Required task: List every line of the items below that contains the string "pixels". Case counts.

[START OF Provided records]

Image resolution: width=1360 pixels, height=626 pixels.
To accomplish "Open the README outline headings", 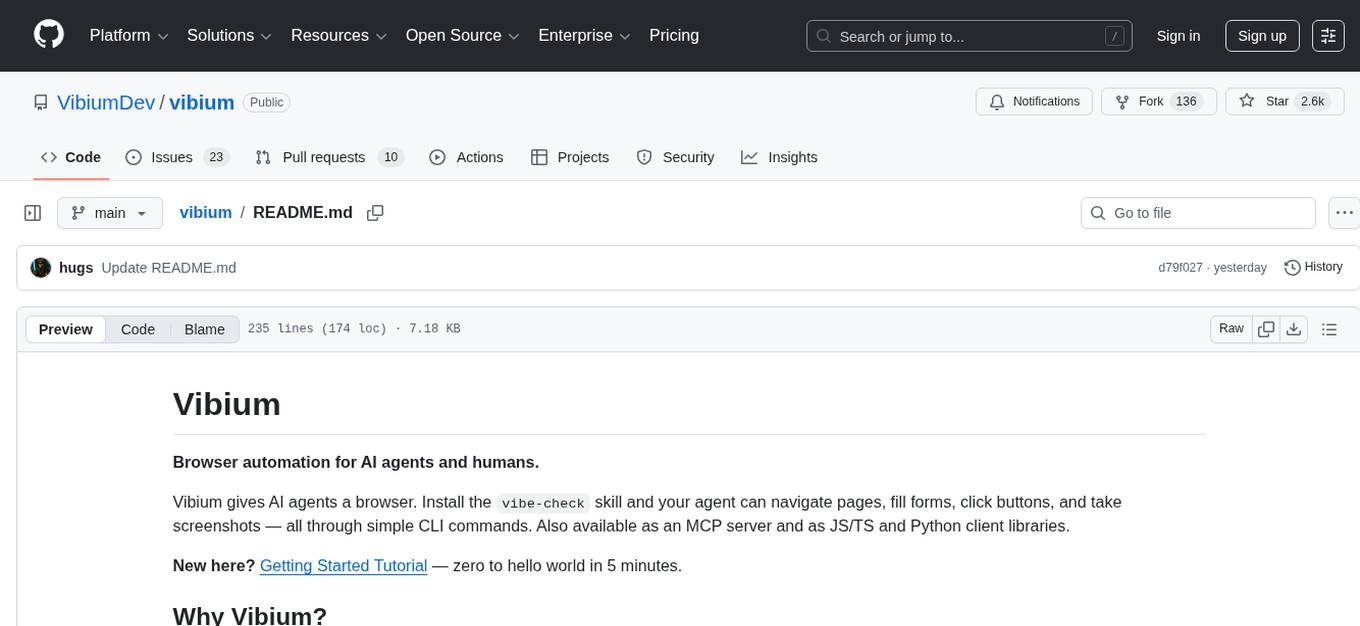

[END OF Provided records]
[START OF Provided records]

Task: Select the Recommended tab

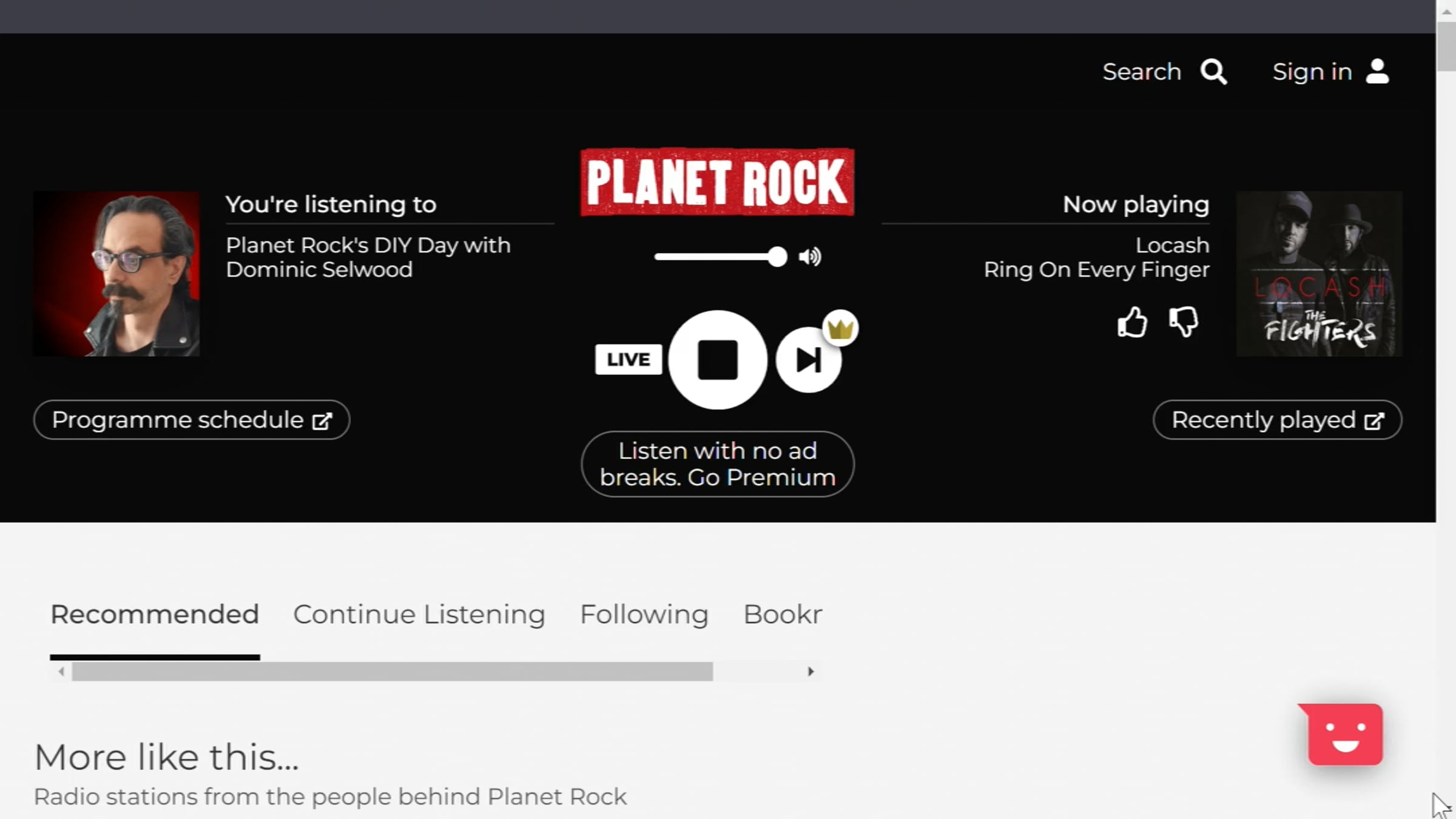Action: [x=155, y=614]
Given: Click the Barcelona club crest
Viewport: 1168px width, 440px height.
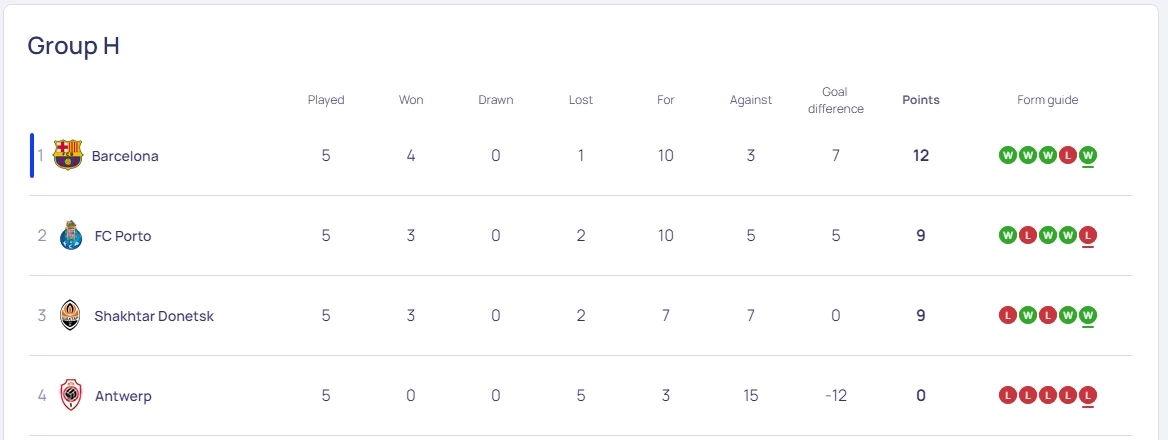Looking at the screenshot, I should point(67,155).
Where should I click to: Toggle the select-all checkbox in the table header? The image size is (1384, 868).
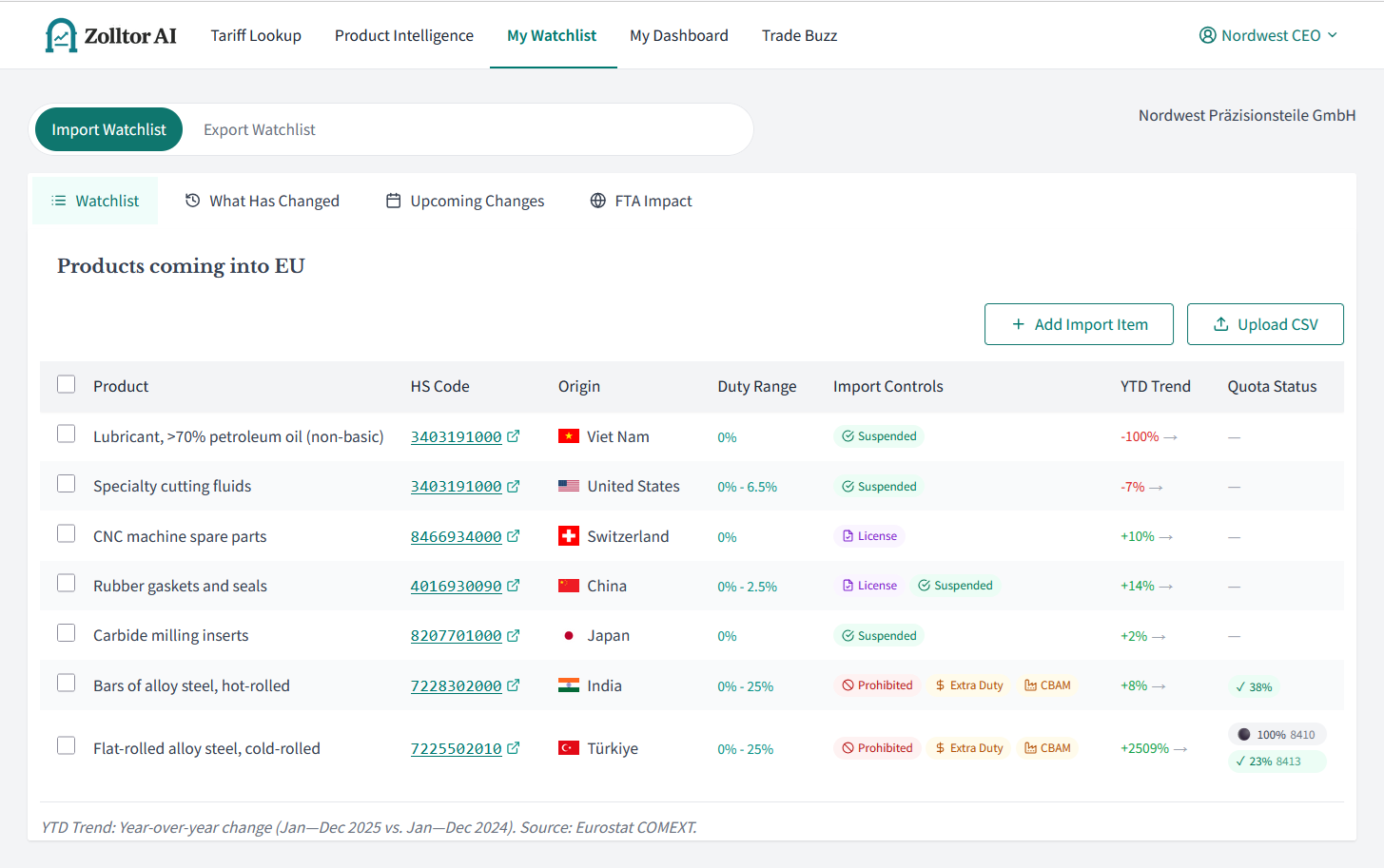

[END OF Provided records]
[START OF Provided records]

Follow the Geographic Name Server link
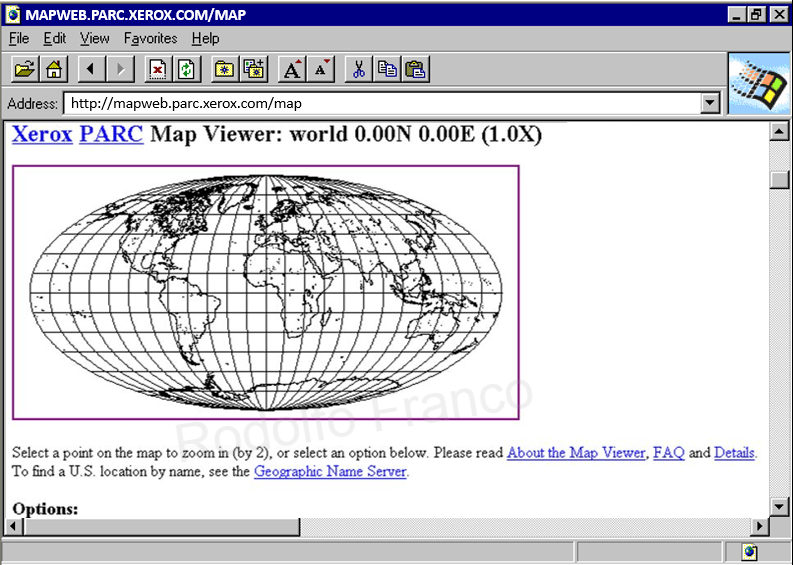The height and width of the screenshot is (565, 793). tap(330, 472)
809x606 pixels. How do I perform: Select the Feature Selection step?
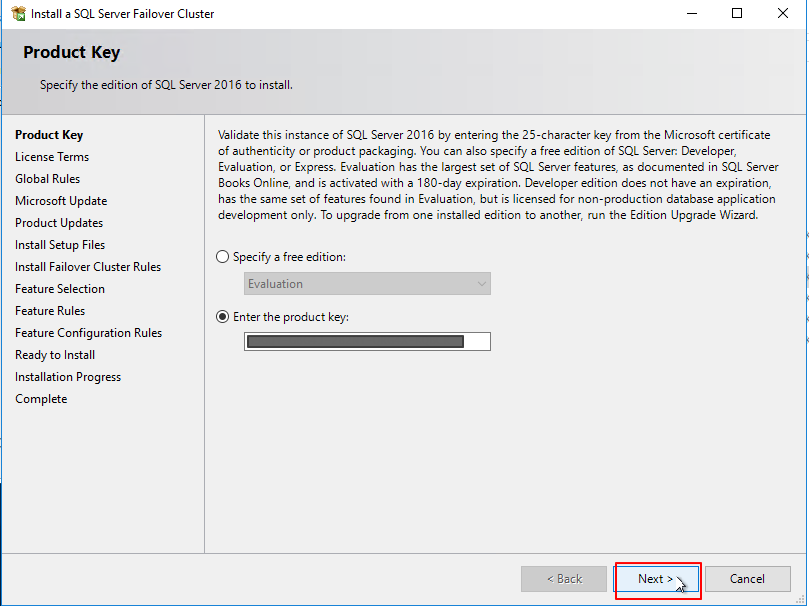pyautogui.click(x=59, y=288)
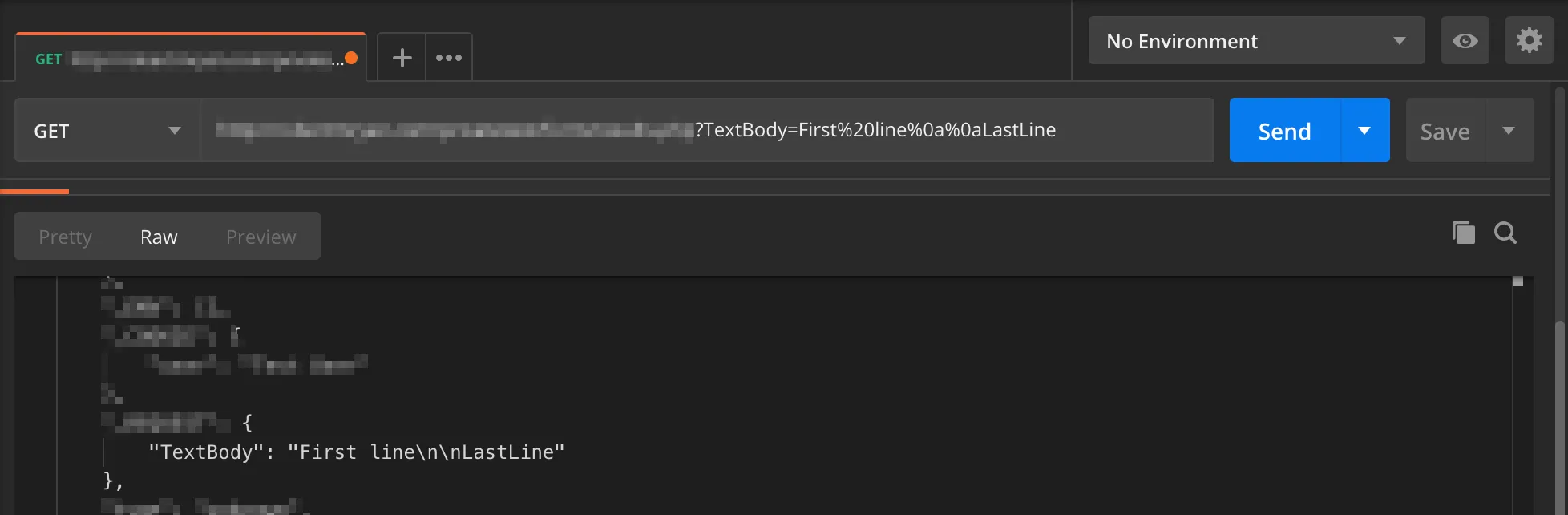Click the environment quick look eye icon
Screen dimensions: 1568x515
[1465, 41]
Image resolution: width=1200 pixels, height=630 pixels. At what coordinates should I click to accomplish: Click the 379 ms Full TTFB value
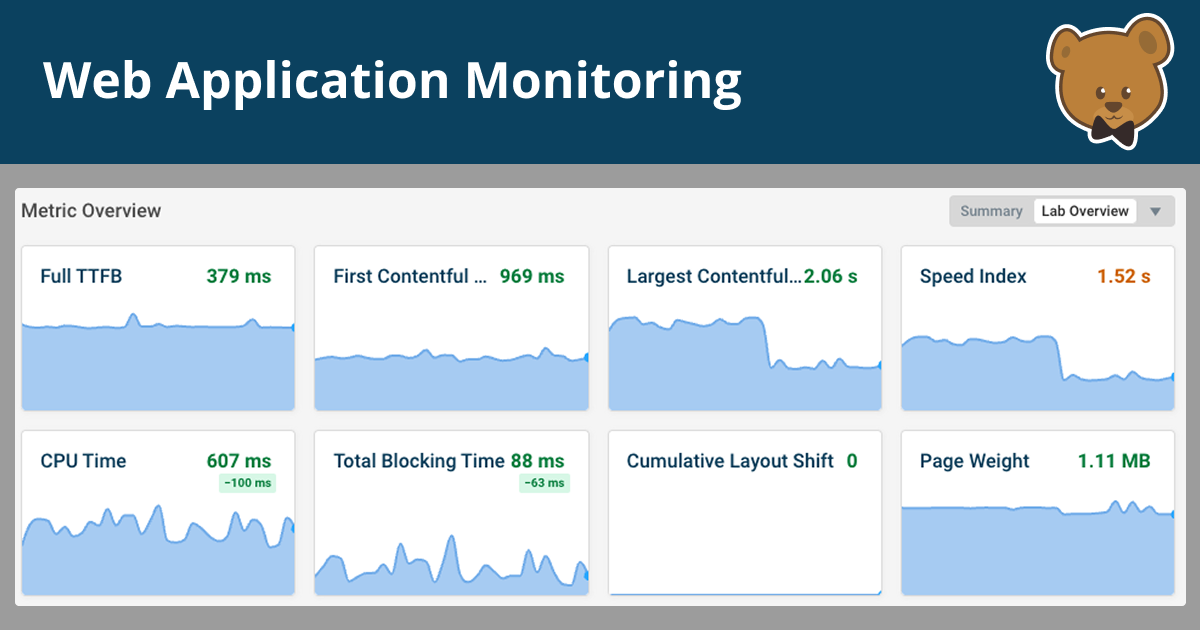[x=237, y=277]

[END OF Provided records]

Output of the task:
Image resolution: width=1360 pixels, height=626 pixels.
809x606 pixels. How do I perform: Select the Feature Selection step?
Image resolution: width=1200 pixels, height=630 pixels. At what coordinates should I click to accomplish: Click the 379 ms Full TTFB value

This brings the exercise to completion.